Jornal dos Desportos

Director: Matias Adriano
Director Adjunto: Policarpo da Rosa

Opinio

O valor da Superta

09 de Fevereiro, 2016
O FC Bravos do Maquis veio a Luanda disputar a Supertaça depois de semanas antes ter aventado a possibilidade de não fazê-lo em função da sua condição financeira não nada simpática. O resultado diante do Recreativo do Libolo foi desastroso. Uma goleada à moda antiga. A equipa acabou por perder por 6-0.Mas, na nossa óptica, e como em desporto estamos sempre fadados a perder ou ganhar, a equipa do Maquis na mesma sai a vencer. Pior seria mesmo renunciar a disputa do primeiro troféu da época. É certo que a situações que obrigam à renuncia, mas não seria de bom tom uma equipa que nos últimos cinco anos soube situar-se entre as melhores do nosso futebol chegar a este extremo.

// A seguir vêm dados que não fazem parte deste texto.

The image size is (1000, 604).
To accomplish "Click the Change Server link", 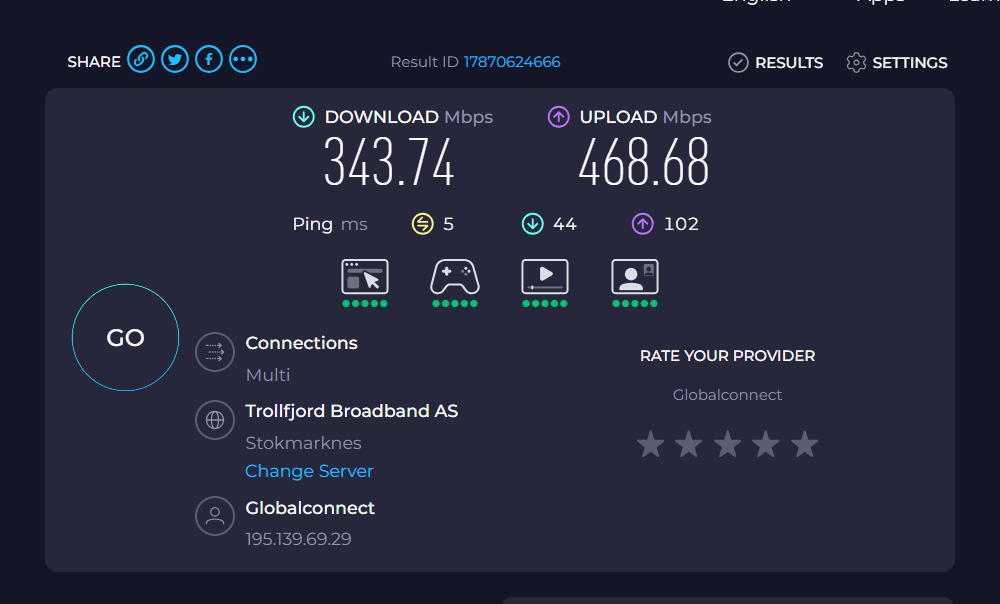I will tap(309, 471).
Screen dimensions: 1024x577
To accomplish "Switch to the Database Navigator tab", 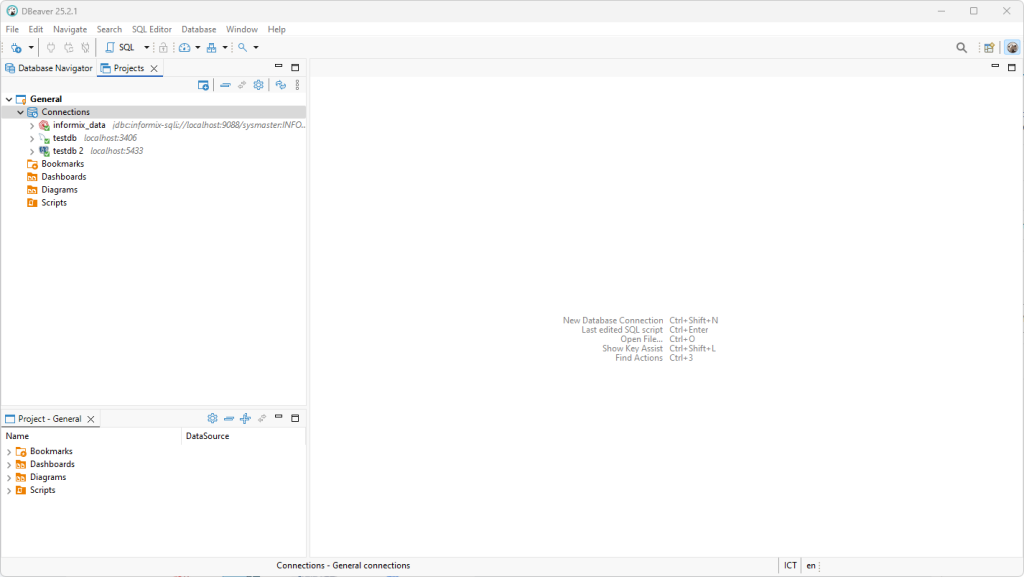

A equipa declinou a participação na competição africana que é mais exigente e fez algum esforço para disputar a Supertaça, talvez até por uma questão simples de lavar a sua honra e dignidade. Foi bom assim, ao menos ninguém tem motivos para vir a terreiro e apontar o clube como tendo atingido a banca-rota.A pesada derrota averbada domingo no estádio dos Coqueiros não deve perturbar as mentes, nem dos atletas nem da sua direcção. Pois a equipa mais não fez senão aquilo que esteve ao seu alcance. Afinal sabemos que em função da sua condição, muitos dos seus melhores jogadores já abalaram para outras agremiações, e a equipa que apresentou é aquela que foi possível mobilizar nas actuais circunstâncias.

Mais do que isso, será importante olhar para o desnível existente ou que sempre existiu entre as duas equipas que estiveram em campo. O Libolo é nos últimos anos das equipas mais fortes da praça, bastando para tanto olhar para o número de troféus que colecciona em tão pouco espaço de tempo em que ganhou visibilidade.Portanto, enquanto de um lado estava uma equipa esvaziada das suas principais unidades, do outro estava uma que se reforçou para a nova época e acabada de chegar de um estágio fora do país. Logo, nunca podia ter havido correlação de forças, embora o Bravos do Maquis se tenha esforçado no sentido de tentar equilibrar as coisas. Pensamos que a equipa do Moxico saiu-se bem da Supertaça.

Agora vamos esperar que possa reflectir sobre os seus próximos desafios, que passam necessariamente pela disputa do campeonato nacional da segunda divisão, prova que lhe poderá proporcionar o regresso à fina-flor. Sabemos que esta prova é menos exigente em relação ao Girabola em função dos seus moldes de disputa.Talvez neste intervalo o clube possa se reorganizar, melhorar a sua condição financeira para quando reaparecer no Girabola não mais enfrentar as dificuldades que viveu na ponta final do último campeonato. A disputa da Supertaça foi um gesto extremamente positivo. Esqueça-se o resultado.